Une politique d’exportation

Pendant que nous fonctionnerons au gaz naturel, nous pourrons exporter de l’électricité en plus du gaz. Les États-uniens veulent sécuriser le plus possible les sources d’énergie autour d’eux, afin de les avoir en réserve pour le jour où les sources plus lointaines deviendront plus difficiles d’accès ou seront simplement taries. La politique axée sur les hydrocarbures du gouvernement du Québec ne peut s’interpréter que par une reddition totale devant les diktats, explicites ou non, du gouvernement états-unien. Le document du gouvernement nous dit : « Les exportations constituent une source importante d’enrichissement collectif. (…) Dans plusieurs domaines, elles ont contribué à créer de nombreux emplois, à susciter des investissements et à générer des revenus pour le gouvernement qui ont amélioré le bien-être de l’ensemble de la population. Le secteur énergétique est responsable d’une part significative de ces diverses retombées. »
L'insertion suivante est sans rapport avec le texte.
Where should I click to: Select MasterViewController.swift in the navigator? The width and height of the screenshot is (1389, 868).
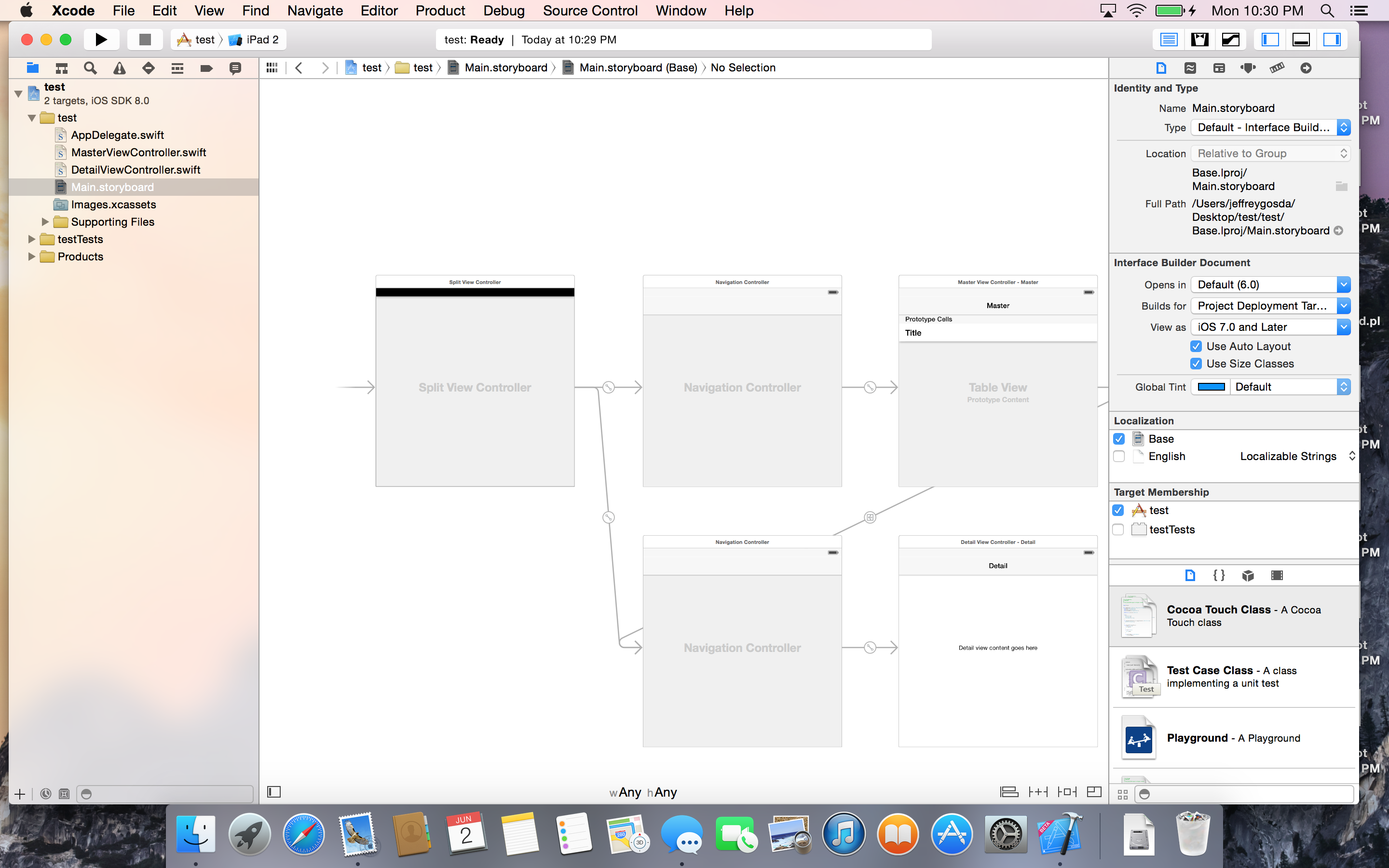click(x=138, y=152)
En réalité, ces politiques d’exportation ne produisent pas les revenus promis. Hydro-Québec a exporté de l’électricité à rabais aux États-Unis pendant que la clientèle captive québécoise payait les frais fixes. Ce n’est que depuis qu’Hydro-Québec a réduit considérablement ses exportations que ses profits se sont mis à monter en flèche. Nous avons donc mis notre environnement en danger afin d’exporter de l’électricité en dessous de ses coûts tout en prétendant, en plus, que ces exportations finançaient la provision d’électricité à la clientèle domestique québécoise alors que c’était exactement le contraire.
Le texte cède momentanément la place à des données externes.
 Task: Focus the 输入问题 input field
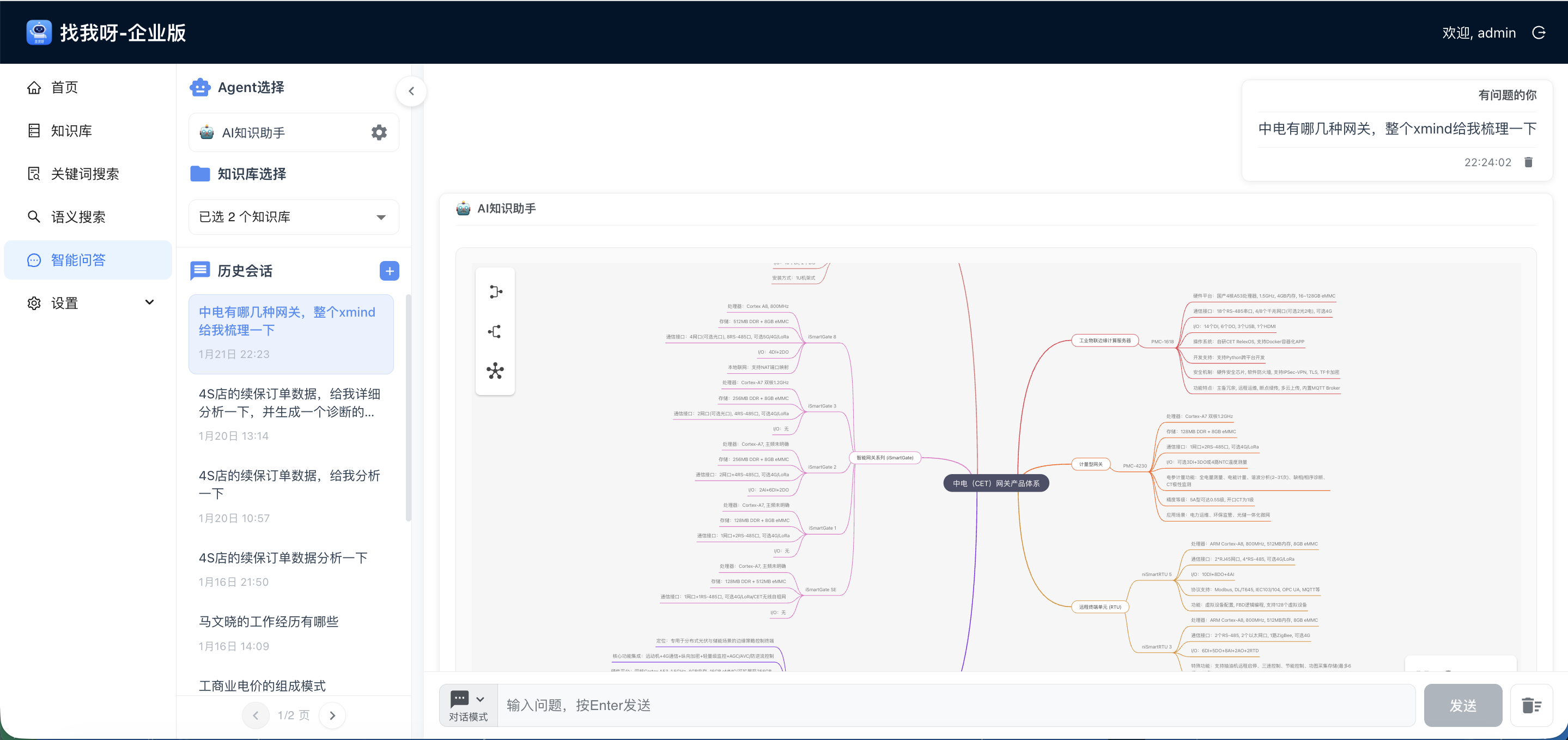[x=956, y=705]
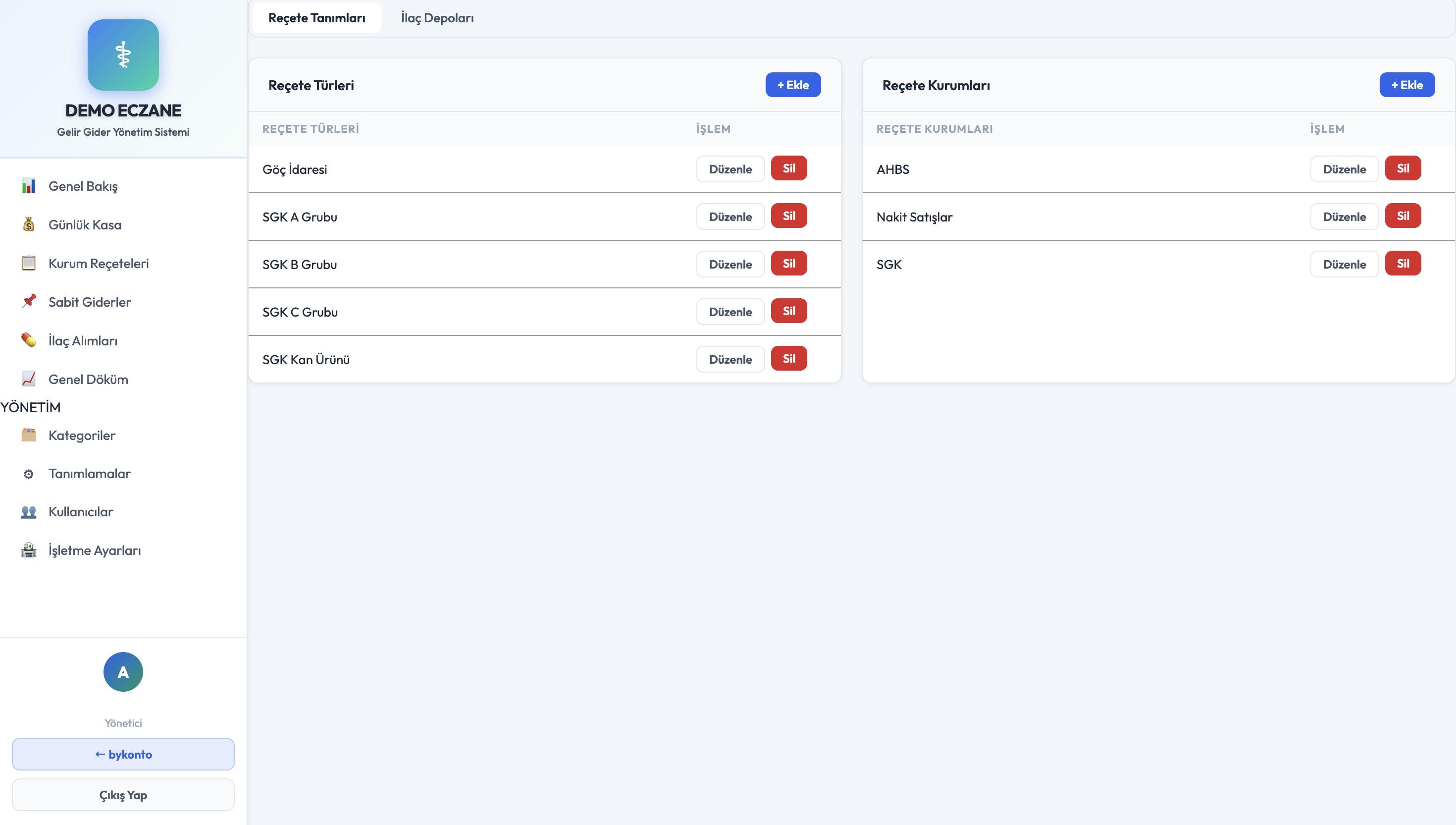Viewport: 1456px width, 825px height.
Task: Click the Kullanıcılar people icon
Action: pos(28,512)
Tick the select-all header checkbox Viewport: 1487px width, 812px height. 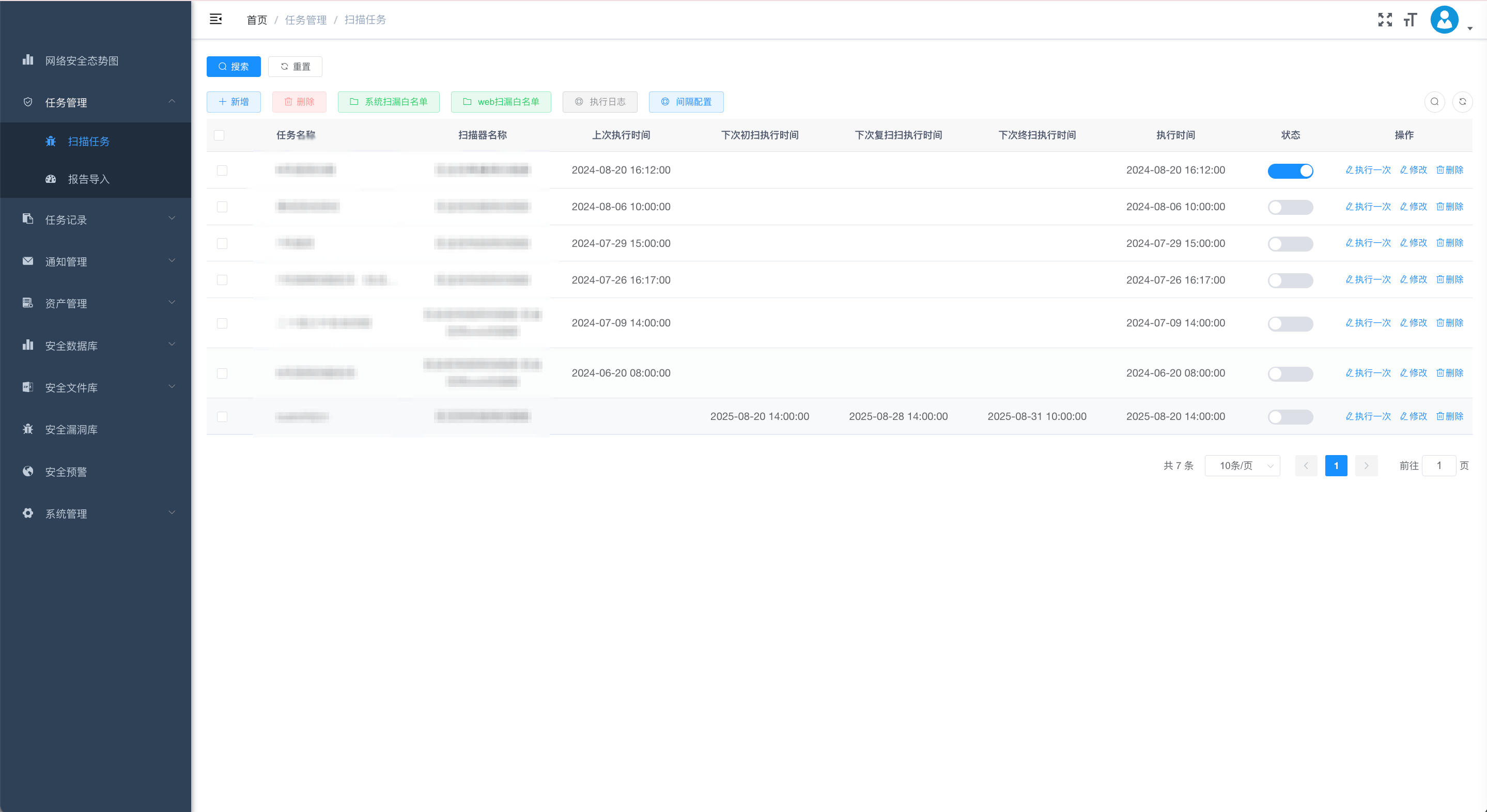(x=219, y=135)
Inconséquence environnementale

La politique énergétique du gouvernement répète des paroles reprises, par exemple par Bernard Landry, à l’effet que le Québec ne produirait pas autant de gaz à effet de serre que plusieurs autres provinces. Cela veut laisser entendre que nous pourrions en produire plus. Dans l’optique du document, l’environnement est important quand il ne nuit pas au développement économique : «  (…) requiert de trouver l’équilibre entre la protection de l’environnement et la pérennité des ressources d’une part ainsi que la sécurité énergétique et la croissance économique d’autre part. » Il y a longtemps que l’équilibre est rompu. Nous devons maintenant non pas tenter une hypothétique harmonisation du mode de développement économique avec les exigences environnementales. Nous devons remettre en question tous les modèles de développement et systématiquement éliminer tous ceux ayant des effets négatifs sur cet environnement. Au lieu de faire cela, nos gouvernements remettent le développement économique de plus en plus entre les mains des entreprises privées, lesquelles ne voient que les profits à court terme et n’ont donc aucune intention de respecter l’environnement.

Bref, la politique énergétique du gouvernement libéral, comme celle du gouvernement l’ayant précédé, n’est qu’un ramassis de discours pervers pour nous amener à accepter les exigences états-uniennes et celles des entreprises tout en ayant l’air de nous parler d’environnement. La meilleure chose que l’on pourrait faire pour l’environnement serait de le débarrasser de ces politiciens qui sont, en fin de parcours, les plus grandes causes de toutes sortes de pollution, incluant l’intellectuelle.